Maria Gracia is currently a second-year English Literature student at the University of Edinburgh.


Maria Gracia was born and raised in Lima, Peru. Growing up in a third world country has always made her understand the immediate need there is to shed light and awareness in Latin American issues and trends. 


Working as a Marketing Director at Edinburgh Latin American Forum, Maria Gracia aims to promote and include as much of a diverse audience as possible. Her goal is to make Latin American issues a topic that everyone is aware of and knows about - not to make it appear as something so foreign, and increase the will of everyone to take action.




Contact information:


Maria Gracia Valdivia

+44 7463635778



Marina Sanchez Garcia is a second year Social Policy and Economics student at the University of Edinburgh. She hopes to use her degree to enact real change in the field of economic policy and translate positive change into broader social context.

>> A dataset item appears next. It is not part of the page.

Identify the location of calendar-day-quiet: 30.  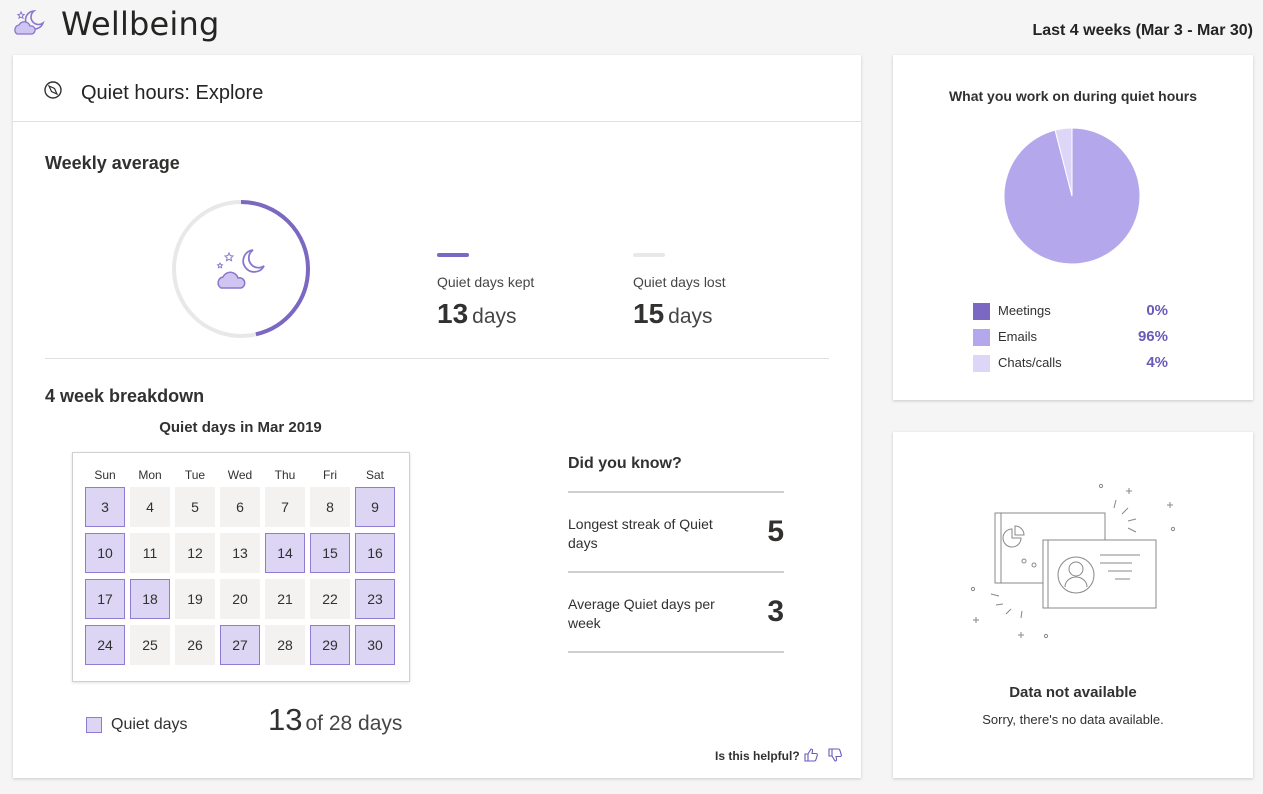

Marina has participated in numerous cultural inclusion initiatives, starting from her time at UWC Adriatic, an international school in Italy. She is passionate about advocating for social inclusion and gender equality, and believes that the Latin American Forum promotes a shared vision in fighting for gender equity at all levels; as debates on feminism are heavily based in Eurocentric and American-centric perspectives, she believes feminism is best analysed alongside a geopolitical lens and adapted to the relevant cultural and social conditions.


Additionally, Marina volunteers her time as the President of Economics 4 Change, a student-led organization designed to critically educate and participate in shaping economics fit for the 21st century.


Contact details:




Hiya, I’m Saiphty! I’m excited and honoured to join the Latin American committee as a representative of the Caribbean.

I am a Jamaican, born in England. Growing up, I was heavily influenced by the vibrant Caribbean culture and spent some wonderful years of my youth in the beautiful Island too! Being raised in a multicultural and multi-faith environment, I felt naturally steered in the direction of studying Social Sciences.


As a first year Sociology and Social Policy student, I have a strong interest in transnationalism and so jumped at the opportunity to join this year's LatAm Forum! I aim to better appreciate and gain an understanding of Latin America through the eyes of its people. I’m very much looking forward to exploring the connections, uniqueness and potential of the Caribbean and Latin America.

Contact Info: 




Sophie is currently in her 2nd year of studying Biomedical Sciences at the University of Edinburgh. Being born and raised in Berlin, a very multicultural city, she has always treasured to be surrounded by and getting to know different cultures. She is currently the Cultural Secretary of the UoE Spanish Society. 


After graduating from High School, Sophie took two gap years to travel and get to know different parts of the world. During the first year she went on exchange to Mérida, Mexico where she lived with a host family and attended a local school. Quickly she fell in love with the beauty of the country and the heart-warming and positive mentality of the people. Sophie deeply cares for all the wonderful people she met in Mexico and considers this year one of the most valuable experiences of her life so far. For this reason, she is excited to form part of this years’ ELAF committee. She is convinced that it can bring together like-minded people and open a dialogue about important topics that need to be discussed for Latin America's promising future.